The bigger mistake, then, is to limit the comparisons between blue and red states. That’s like reciting the alphabet from C to E. 

There isn’t that great a difference in what blue and red states do to counteract the tendency of free market capitalism to create wide inequalities of wealth when compared to what governments do in western Europe and Japan, which take more taxes from the wealthy and provide better educational, healthcare and retirement benefits to everyone.  While wealth and income inequality have grown in western Europe and Japan (see Picketty’s book for a great analysis) over the last 35 years, the populations of these countries still enjoy more income and wealth equality than we do in the United States.

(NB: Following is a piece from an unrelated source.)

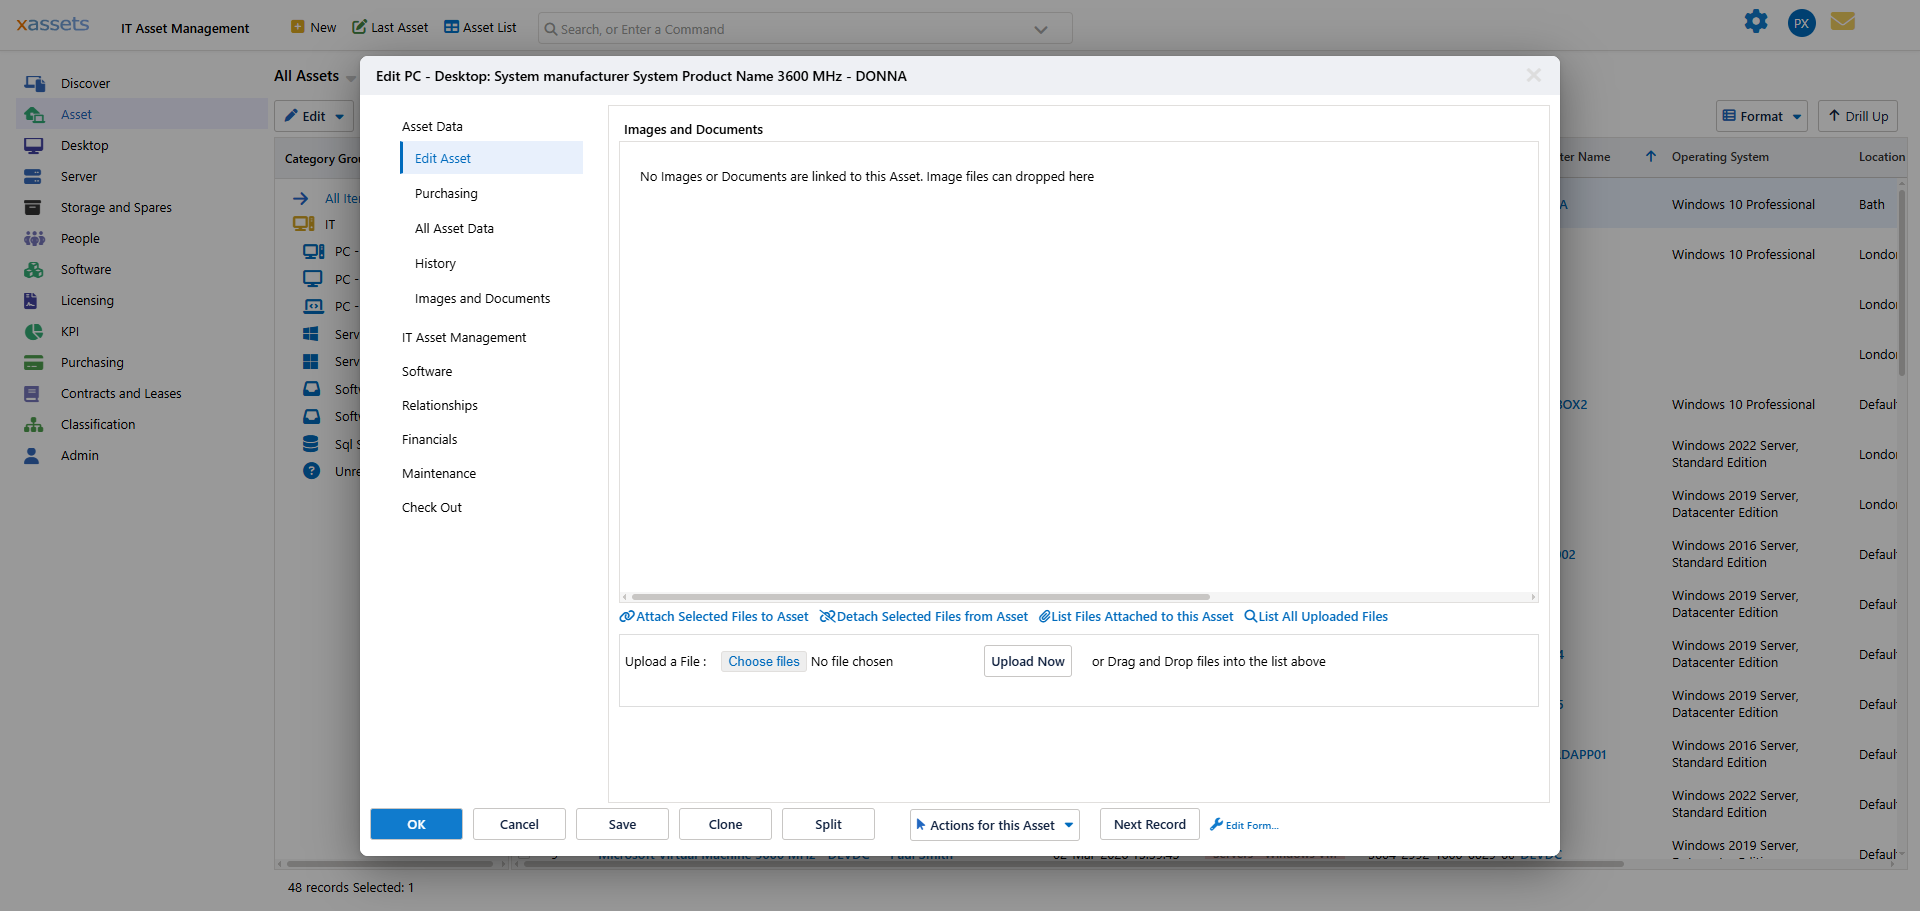Open the KPI section in sidebar
Screen dimensions: 1920x911
[33, 331]
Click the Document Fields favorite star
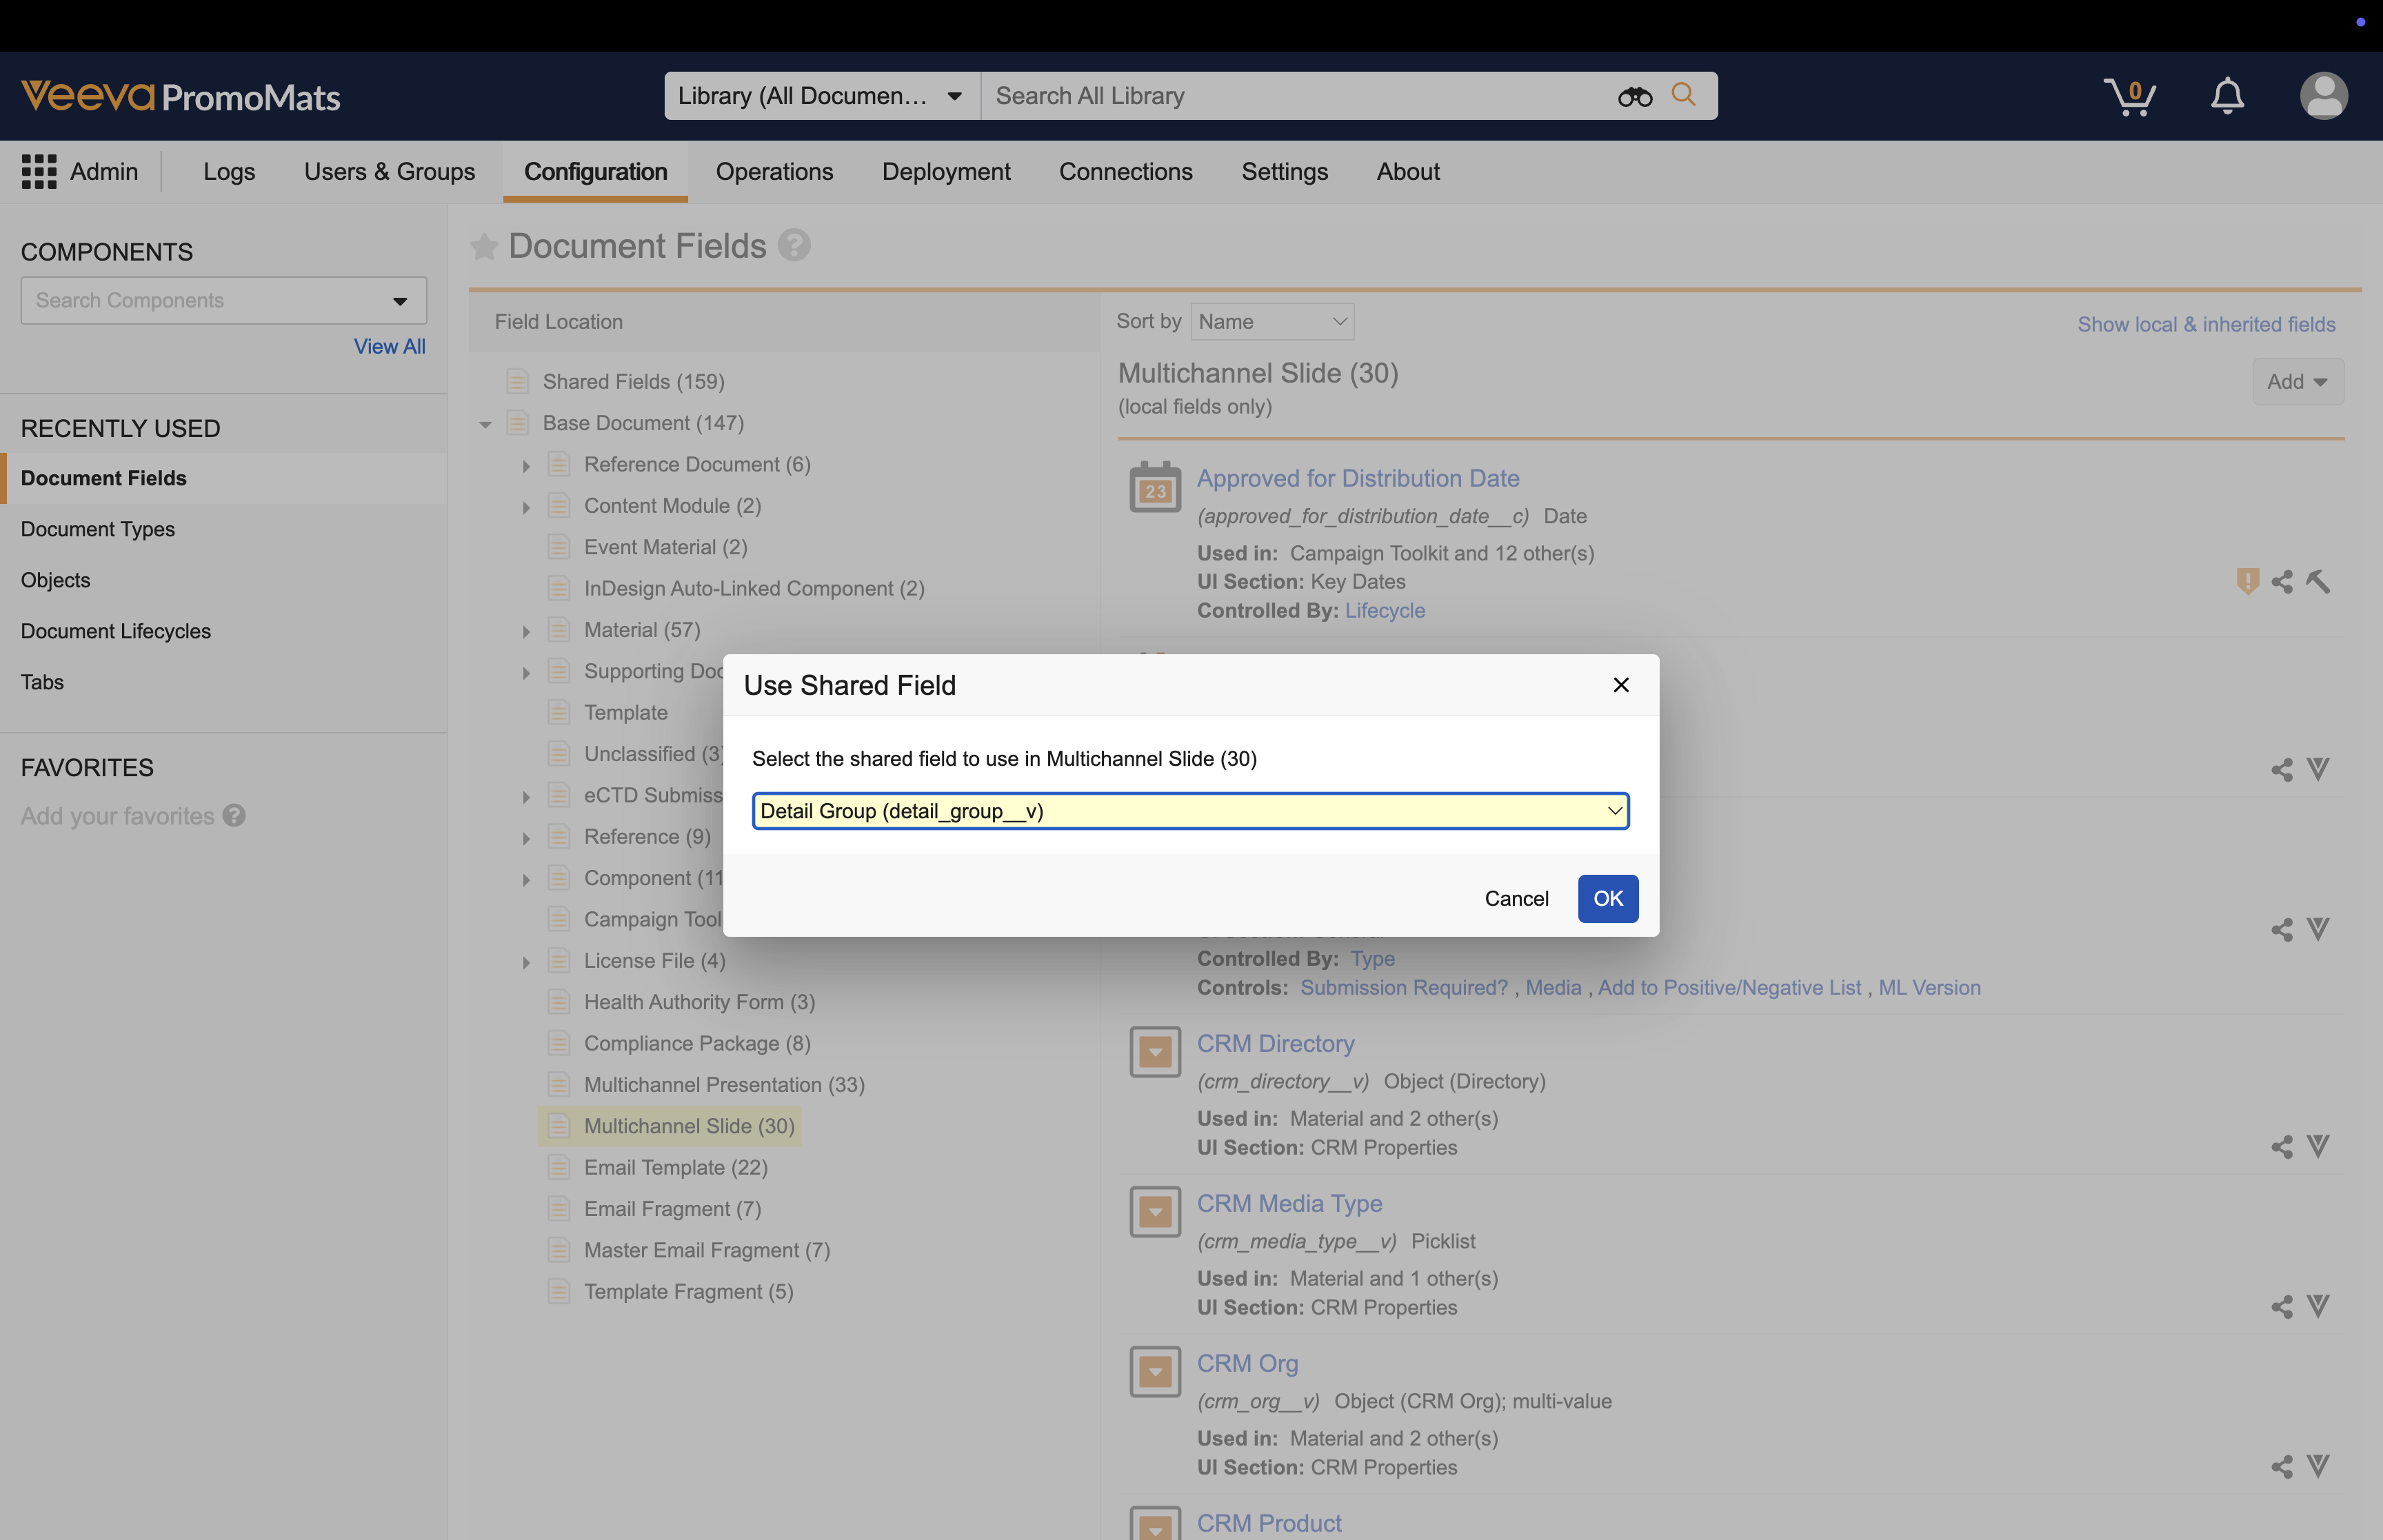The width and height of the screenshot is (2383, 1540). coord(484,247)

By excluding western Europe and Japan in the discussion, the Keystone Profs cook the books.

Vedder and Moore follow Picketty in saying that economic growth removes inequality, but they advocate policies that are not pro-growth, but pro-corporation. They assume that unions, minimum wages and high income taxes are bad for economic growth when in fact the economic history of not just the Unites States but the entire world proves that high taxes on the wealthy and high incomes for workers lead to high growth because more of the wealth circulates to people who will spend it as opposed to accumulating it in overvalued assets, which is what the ultra-wealthy do with all of the extra wealth they have from lower taxes. 

And all you Wall Street Journal subscribers in the audience thought it was the fish bones that stank so putridly when you entered the kitchen this morning. No, it was the newspaper you wrapped them in!